Dataset entries:

▬▬▬▬▬▬

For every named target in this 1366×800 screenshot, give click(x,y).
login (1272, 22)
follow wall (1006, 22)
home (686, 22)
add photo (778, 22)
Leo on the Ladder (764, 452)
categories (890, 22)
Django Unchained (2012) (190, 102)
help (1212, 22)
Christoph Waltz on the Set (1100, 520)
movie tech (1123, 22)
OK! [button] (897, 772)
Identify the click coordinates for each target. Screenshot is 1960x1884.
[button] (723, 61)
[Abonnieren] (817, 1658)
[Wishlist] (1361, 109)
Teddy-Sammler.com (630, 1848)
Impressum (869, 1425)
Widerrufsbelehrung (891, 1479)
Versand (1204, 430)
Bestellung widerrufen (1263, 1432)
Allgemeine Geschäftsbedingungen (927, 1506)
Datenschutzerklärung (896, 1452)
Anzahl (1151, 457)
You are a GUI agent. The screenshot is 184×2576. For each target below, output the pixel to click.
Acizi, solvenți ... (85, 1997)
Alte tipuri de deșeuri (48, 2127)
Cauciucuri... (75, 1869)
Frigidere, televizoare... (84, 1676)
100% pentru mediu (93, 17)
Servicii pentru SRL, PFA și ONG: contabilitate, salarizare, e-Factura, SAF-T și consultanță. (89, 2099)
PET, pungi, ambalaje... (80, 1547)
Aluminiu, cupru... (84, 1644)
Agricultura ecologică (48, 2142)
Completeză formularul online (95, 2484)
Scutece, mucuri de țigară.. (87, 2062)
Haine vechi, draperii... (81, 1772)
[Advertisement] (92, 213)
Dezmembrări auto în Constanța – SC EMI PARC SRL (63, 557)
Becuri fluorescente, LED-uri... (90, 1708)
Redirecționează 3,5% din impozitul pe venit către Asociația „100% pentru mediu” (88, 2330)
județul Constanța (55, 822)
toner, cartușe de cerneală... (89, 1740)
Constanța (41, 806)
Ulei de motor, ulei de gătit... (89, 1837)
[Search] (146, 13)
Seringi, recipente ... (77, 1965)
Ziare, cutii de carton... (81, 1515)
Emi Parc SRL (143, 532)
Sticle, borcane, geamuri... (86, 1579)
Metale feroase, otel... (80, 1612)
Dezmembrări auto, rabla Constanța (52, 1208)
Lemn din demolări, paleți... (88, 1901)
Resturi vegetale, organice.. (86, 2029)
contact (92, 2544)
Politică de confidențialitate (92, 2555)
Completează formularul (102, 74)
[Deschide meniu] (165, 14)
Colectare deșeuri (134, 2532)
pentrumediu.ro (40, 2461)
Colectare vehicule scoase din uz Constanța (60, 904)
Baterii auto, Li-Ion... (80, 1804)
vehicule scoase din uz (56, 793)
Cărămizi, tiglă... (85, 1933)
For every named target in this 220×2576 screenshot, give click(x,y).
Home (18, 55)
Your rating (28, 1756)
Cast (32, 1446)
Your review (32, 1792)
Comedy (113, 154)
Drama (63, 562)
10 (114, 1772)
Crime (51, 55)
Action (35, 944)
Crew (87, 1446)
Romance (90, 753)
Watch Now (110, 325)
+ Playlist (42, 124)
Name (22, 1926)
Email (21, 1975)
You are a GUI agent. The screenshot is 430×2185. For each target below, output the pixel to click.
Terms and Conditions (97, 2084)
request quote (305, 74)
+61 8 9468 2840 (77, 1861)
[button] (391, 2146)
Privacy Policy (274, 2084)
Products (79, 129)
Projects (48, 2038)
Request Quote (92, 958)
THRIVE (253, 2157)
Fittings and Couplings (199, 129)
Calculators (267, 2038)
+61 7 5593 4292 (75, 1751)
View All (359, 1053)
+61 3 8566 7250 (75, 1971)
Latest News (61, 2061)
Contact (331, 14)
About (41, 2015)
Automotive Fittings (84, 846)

▬▬▬▬▬▬

Task directions:
Please copy every line in the entries where "Dezmembrări" appears.

Answer to this task:
Dezmembrări auto în Constanța – SC EMI PARC SRL (63, 557)
Dezmembrări auto, rabla Constanța (52, 1208)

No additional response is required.